BettyAnn Prewitt was born in Wiesbaden on 23 September, 1948, as Josefa Yakovleva. She was the daughter of a former Ukrainian forced laborer who was living as a Displaced Person in Germany at that time and had to give her child up for adoption. The little girl was taken care of by an American couple, Winford and Eddie Kincaid. Under the name BettyAnn, she immigrated with her new family to the United States. Now she has come to the International Tracing Service (ITS) in Bad Arolsen, to investigate the children’s records of that time.
"Very early on my adoptive parents told me that they had adopted me in Germany after the war," says BettyAnn. "But only when I needed my birth certificate at the age of thirty for my training as a nurse, did I learn the name of my birth mother. The father's name was not registered." Because she had a good and loving childhood with her adoptive parents, she respected the wish of the Kincaids not to look for her birth mother Mary Wladislawskaja. "Even when I lived in Germany for twelve years, I did not have the notion of making inquiries."
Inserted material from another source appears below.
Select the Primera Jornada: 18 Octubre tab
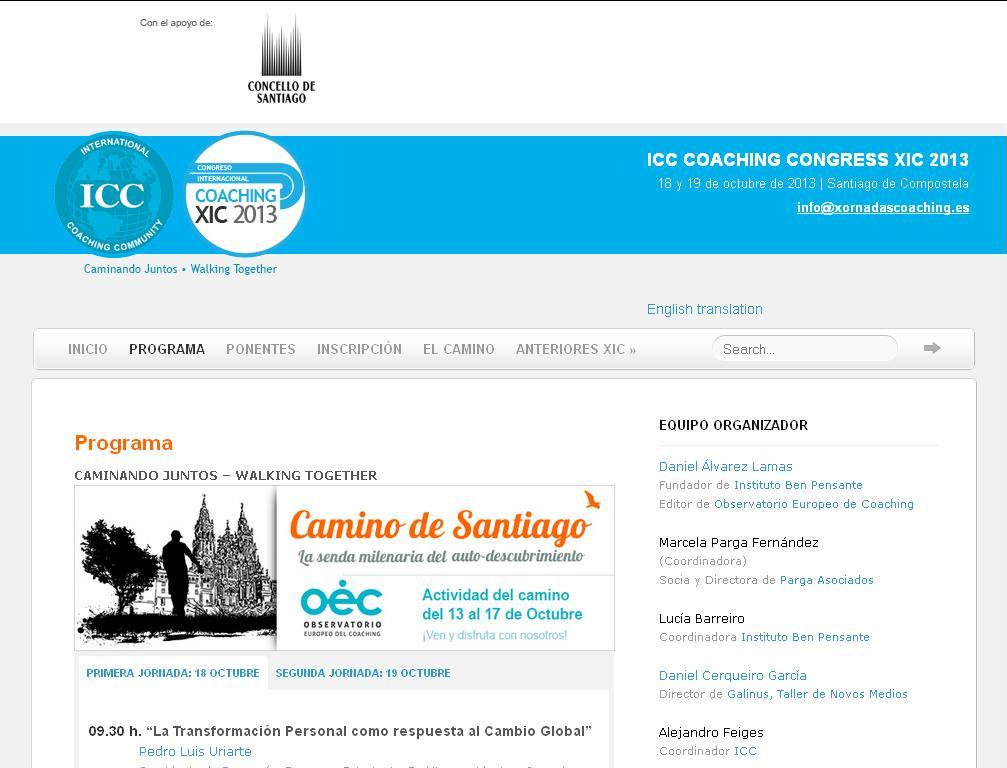click(172, 673)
Wladislawskaja was deported in 1942 by the Nazis, together with her mother, for forced labor to Frankfurt/Main. She met Peter Yakovlev, whom she married in February 1944, and in 1945 they had a son, George. But Maria’s husband and her mother died that same year, and now the young woman had to care on her own for little George. She worked in the Air Force Camp Linsee near Wiesbaden, where she had a relationship with the American Joseph Hendrzak, the biological father of BettyAnn. "In the records of the ITS, for the first time I read the name of my father," says BettyAnn very pleased. "He has acknowledged paternity and promised to divorce and to marry my mother. However, since his return to the States on 3 June, 1949, she has heard nothing more from him."
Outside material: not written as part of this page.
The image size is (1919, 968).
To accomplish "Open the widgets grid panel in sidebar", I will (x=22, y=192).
The widowed and abandoned Mary decided to give Josefa up for adoption. In one letter that can be found in the children’s records at the ITS archives she wrote at the time: “After serious consideration, I am determined to give my daughter Josefa up for adoption, for a better and secure future." For BettyAnn this is proof that she was loved by her birth mother. "This letter really means a lot," she describes her feelings during the visit at ITS. The childless couple, the Kincaids from Texas/USA, adopted Josefa on 3 October, 1949. Winford Kincaid was stationed as an Air Force officer in Frankfurt/Main.
"When I first heard the name of my mother, I was very moved," recalls BettyAnn. "All these years, I thought that one day I would look for her. But I did not expect so many documents.” In the ITS archives there is a hint that Mary wanted to immigrate with her son George to the United States. Together with the American Red Cross, the ITS will now investigate whether and where Mary and George are still living. "I have not lost the hope of meeting my mother," says BettyAnn. "I can also well imagine a meeting with my half-brother." She now wants to calmly study the documents from the ITS. "I did not expect so much information."